## Task to complete
The response should contain every entry, reproduced exactly.

## Data to use
[Start of section]

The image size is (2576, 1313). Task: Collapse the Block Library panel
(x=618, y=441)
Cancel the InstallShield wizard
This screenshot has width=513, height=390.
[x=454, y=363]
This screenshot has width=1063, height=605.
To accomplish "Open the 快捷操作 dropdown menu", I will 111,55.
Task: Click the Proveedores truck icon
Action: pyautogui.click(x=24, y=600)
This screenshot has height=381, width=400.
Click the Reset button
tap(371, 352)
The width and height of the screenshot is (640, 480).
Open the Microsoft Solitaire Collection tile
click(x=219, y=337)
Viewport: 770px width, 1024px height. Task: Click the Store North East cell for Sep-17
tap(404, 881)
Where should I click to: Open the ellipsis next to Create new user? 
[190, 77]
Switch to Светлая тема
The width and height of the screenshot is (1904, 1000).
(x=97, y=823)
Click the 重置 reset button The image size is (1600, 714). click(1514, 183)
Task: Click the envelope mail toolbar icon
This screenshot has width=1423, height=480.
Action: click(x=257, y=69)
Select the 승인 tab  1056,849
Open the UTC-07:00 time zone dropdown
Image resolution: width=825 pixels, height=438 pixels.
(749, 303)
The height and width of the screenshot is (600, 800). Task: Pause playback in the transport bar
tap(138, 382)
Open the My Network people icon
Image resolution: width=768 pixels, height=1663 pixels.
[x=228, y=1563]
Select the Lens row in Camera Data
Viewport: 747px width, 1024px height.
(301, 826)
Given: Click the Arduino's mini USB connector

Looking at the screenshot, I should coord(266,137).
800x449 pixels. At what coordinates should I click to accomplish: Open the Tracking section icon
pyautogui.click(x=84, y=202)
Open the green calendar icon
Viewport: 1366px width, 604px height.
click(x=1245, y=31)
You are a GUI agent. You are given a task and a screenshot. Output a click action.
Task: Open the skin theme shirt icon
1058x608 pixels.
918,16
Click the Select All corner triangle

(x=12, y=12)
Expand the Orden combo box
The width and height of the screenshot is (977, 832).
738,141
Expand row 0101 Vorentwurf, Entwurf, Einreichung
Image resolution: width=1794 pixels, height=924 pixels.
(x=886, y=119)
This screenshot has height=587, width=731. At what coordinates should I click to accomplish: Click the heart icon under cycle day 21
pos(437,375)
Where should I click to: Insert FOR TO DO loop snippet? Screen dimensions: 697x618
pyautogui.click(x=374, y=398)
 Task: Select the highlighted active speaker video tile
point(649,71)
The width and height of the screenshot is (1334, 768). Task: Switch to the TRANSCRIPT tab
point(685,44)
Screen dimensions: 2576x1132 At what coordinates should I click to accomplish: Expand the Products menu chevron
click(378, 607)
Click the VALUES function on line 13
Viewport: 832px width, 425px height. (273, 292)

[End of section]

## Your solution
The image size is (2576, 1313). Task: Collapse the Block Library panel
(x=618, y=441)
Cancel the InstallShield wizard
This screenshot has width=513, height=390.
[x=454, y=363]
This screenshot has width=1063, height=605.
To accomplish "Open the 快捷操作 dropdown menu", I will 111,55.
Task: Click the Proveedores truck icon
Action: pyautogui.click(x=24, y=600)
This screenshot has height=381, width=400.
Click the Reset button
tap(371, 352)
The width and height of the screenshot is (640, 480).
Open the Microsoft Solitaire Collection tile
click(x=219, y=337)
Viewport: 770px width, 1024px height. Task: Click the Store North East cell for Sep-17
tap(404, 881)
Where should I click to: Open the ellipsis next to Create new user? 
[190, 77]
Switch to Светлая тема
The width and height of the screenshot is (1904, 1000).
(x=97, y=823)
Click the 重置 reset button The image size is (1600, 714). click(1514, 183)
Task: Click the envelope mail toolbar icon
This screenshot has width=1423, height=480.
Action: click(x=257, y=69)
Select the 승인 tab  1056,849
Open the UTC-07:00 time zone dropdown
Image resolution: width=825 pixels, height=438 pixels.
(749, 303)
The height and width of the screenshot is (600, 800). Task: Pause playback in the transport bar
tap(138, 382)
Open the My Network people icon
Image resolution: width=768 pixels, height=1663 pixels.
[x=228, y=1563]
Select the Lens row in Camera Data
Viewport: 747px width, 1024px height.
(301, 826)
Given: Click the Arduino's mini USB connector

Looking at the screenshot, I should coord(266,137).
800x449 pixels. At what coordinates should I click to accomplish: Open the Tracking section icon
pyautogui.click(x=84, y=202)
Open the green calendar icon
Viewport: 1366px width, 604px height.
click(x=1245, y=31)
You are a GUI agent. You are given a task and a screenshot. Output a click action.
Task: Open the skin theme shirt icon
1058x608 pixels.
918,16
Click the Select All corner triangle

(x=12, y=12)
Expand the Orden combo box
The width and height of the screenshot is (977, 832).
738,141
Expand row 0101 Vorentwurf, Entwurf, Einreichung
Image resolution: width=1794 pixels, height=924 pixels.
(x=886, y=119)
This screenshot has height=587, width=731. At what coordinates should I click to accomplish: Click the heart icon under cycle day 21
pos(437,375)
Where should I click to: Insert FOR TO DO loop snippet? Screen dimensions: 697x618
pyautogui.click(x=374, y=398)
 Task: Select the highlighted active speaker video tile
point(649,71)
The width and height of the screenshot is (1334, 768). Task: Switch to the TRANSCRIPT tab
point(685,44)
Screen dimensions: 2576x1132 At what coordinates should I click to accomplish: Expand the Products menu chevron
click(378, 607)
Click the VALUES function on line 13
Viewport: 832px width, 425px height. (273, 292)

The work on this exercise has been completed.